"And now these three remain: faith, hope and love. But the greatest of all these is love." (1 Cor 13:13)
Someone once said this, "You can do and give without love. But you cannot love and not do or give anything." I believe this to be so true.
The church started a new series, "Stay till the End", a series on finding out the blueprint for lasting relationships. The question that starts off this series is, "What is the ONE thing that you need to be able to stay till the end in any relationships?" I thought it is faithfulness. Not wrong maybe, but not complete. Come to think of it. It is possible for anyone to remain faithful in any relationships and stay till the end. But it is still incomplete. Maybe, the answer is commitment. Many relationships survived through commitment too, but still incomplete. Incomplete because it has a missing element. The very basic foundation of what every relationships should be. LOVE. And to love one another. (John 13:34-35)
It is no longer alright to remain in the same status quo. Surviving in a relationship. We are called to enjoy and live in the fullest and fullness of every relationship. And if I am at a survival stage, I need to feel uncomfortable. I need to come in terms to realise that this is not of God. No wonder 1 Cor 13:13 calls for love to be the greatest among all three. Something in us have died if we remain hopeful and faithful, but empty of love.
It is a choice to make and it doesn't comes easy, especially when relationships has been laid off to survival stage for many countless days. I am reminded of my core values for my marriage and my family. "Stubborn Love, Persistent Honour." To put oneself before the other is a very difficult choice and thing to do. Even if that person is someone close to your heart. Usually, it is not the big things that comes my way that my core values are tested, but the small and insignificant ones. As simple as, "Will I put down my laptop and boil lemon grass juice for my husband." "Will I watch Transformers 2 with my husband/son even though I seriously have no taste for it?"
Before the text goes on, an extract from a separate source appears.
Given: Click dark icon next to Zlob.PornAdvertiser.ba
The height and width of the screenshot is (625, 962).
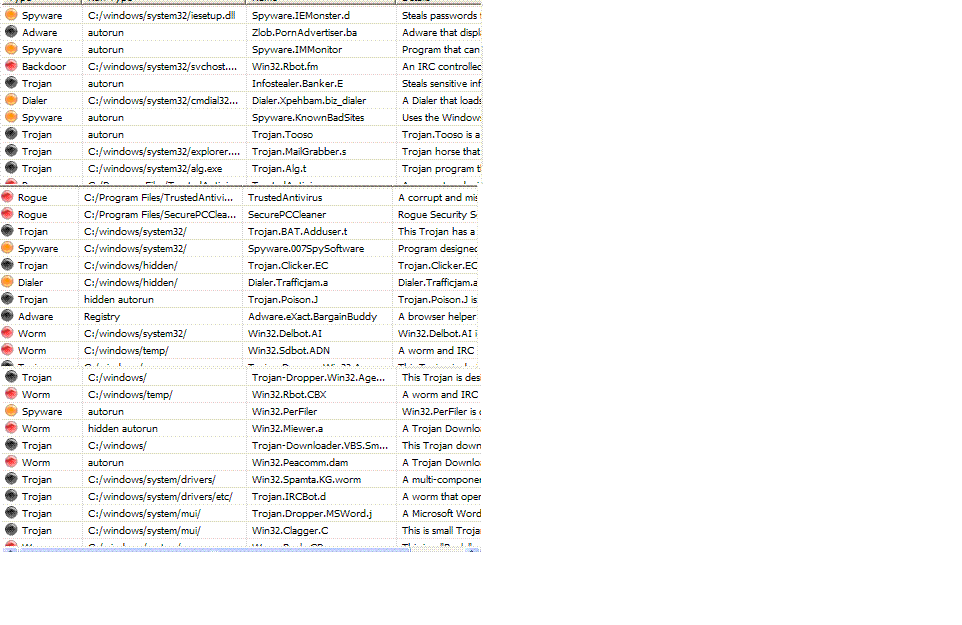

The worst spot to ever find myself in is when God puts you there to test and try you through until you get it. Learning to say and do "YOU FIRST" is hard. Many times, I do not feel like doing it, or think I should be the first to do it. The going gets tougher and tougher when the result is not what I expected - Appreciation. Next, God will show up to say, "Do it unto me, even if there is no return. Do it until it pains you, bleeds you, cuts you and it costs you."
I learn and is still learning and growing. I am no good at it but I sincerely wanting to do it. It is painful to think that I am in a relationship that has all it takes - loyality, faithfulness, commitment, obligations, responsibilities, (It is good attributes and values) except LOVE. That is probably why 1 Cor 13:13 stands out.
And the amazing thing is, when I start to want it and do it. I grow in it. I grow in love. And it is not just about the feelings of love, but love for love alone. I began to make lemon grass juice out of love. I watch 'Transformers 2' out of love. It rekindles the spark and fire in my relationships. I learn to ask this question intentionally, "What is the most loving thing I can do for my husband/son?" It's no longer a chore, a burden, a drag. It comes out from a heart that is alive. And it started by making a decision to make love a verb. (as what was preached in Sunday message).
As I reflect Sunday message, I am reminded what I read in Bill Hull book, "The Complete Book of Discipleship" (Pg 139 to 142) base on John 13:34-35
"A new command I give you." This command raises the stakes of love. It means more than "Do unto others as you would have them do unto you." It means more than turning the other cheek, forgiving someone who hurt you, or blessing those who curse you. Jesus asks us to do the impossible: to love other people until they 'get it.' Jesus reveals a new standard in His new commandment. He commands us to love others until it shatters defenses, brings down strongholds, tears apart barriers, and even slips through the firwalls of culture. This is the revoluation that Jesus calls His disciples to, and it requires sacrifical living.
A discipleship question that I have to ask myself all the time, "Am I loving Jesus enough to be willing to do it just for Jesus."